--- Records for the task ---
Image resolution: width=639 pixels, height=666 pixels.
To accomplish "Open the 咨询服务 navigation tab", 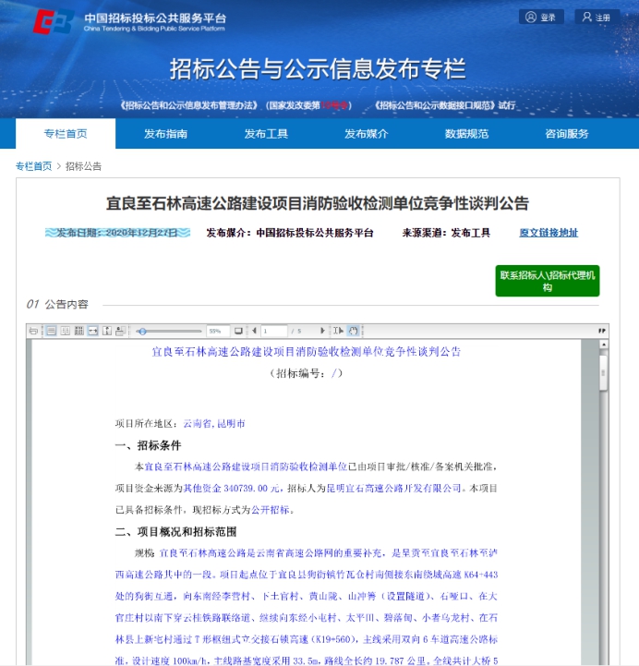I will coord(566,134).
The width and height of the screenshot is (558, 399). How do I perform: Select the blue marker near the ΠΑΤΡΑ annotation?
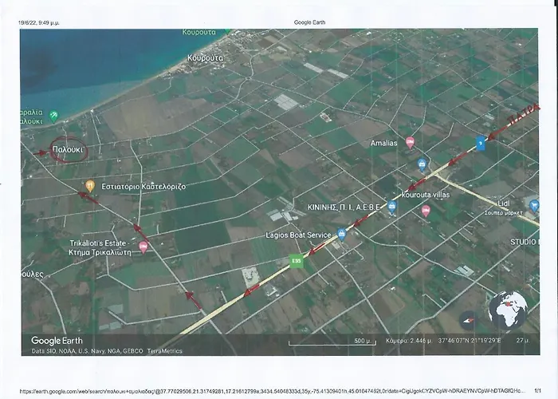480,143
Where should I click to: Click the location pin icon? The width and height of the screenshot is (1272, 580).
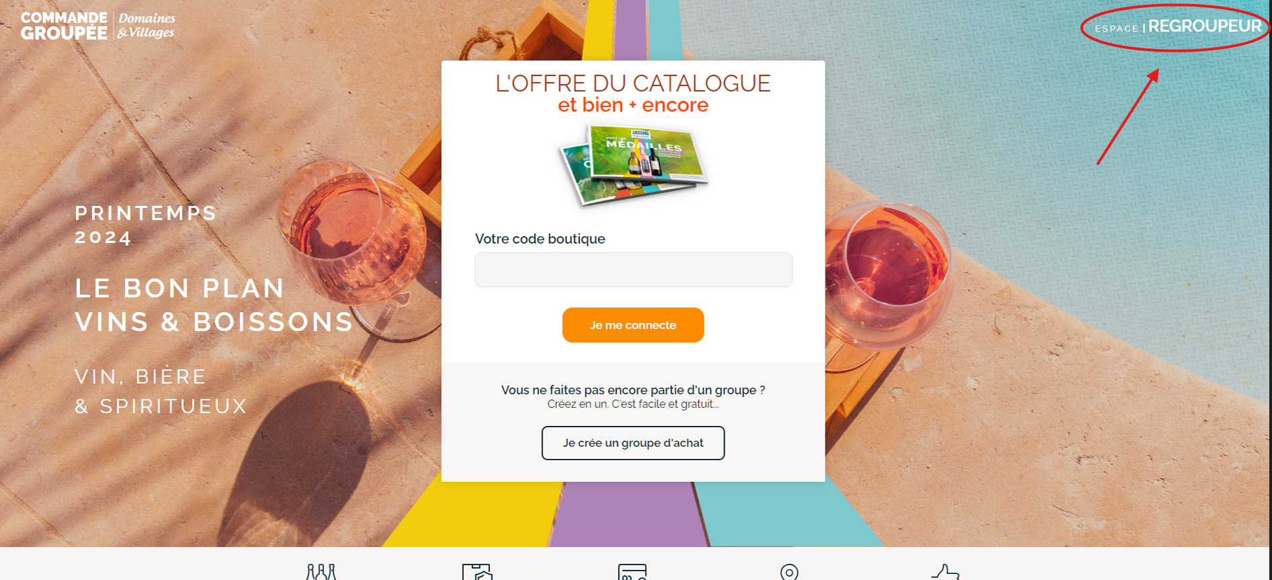point(789,572)
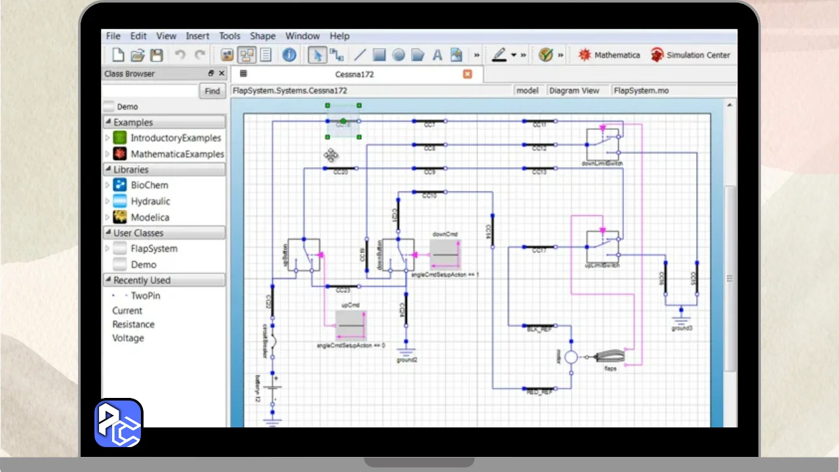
---
→ Your instructions
Restate word for word, and only, the lines from the line that contains "Where should I" through the end of the data, both included; pictures are not part of the copy.

→ Task solution
Where should I click to: Click the location pin icon? The width and height of the screenshot is (1272, 580).
point(789,572)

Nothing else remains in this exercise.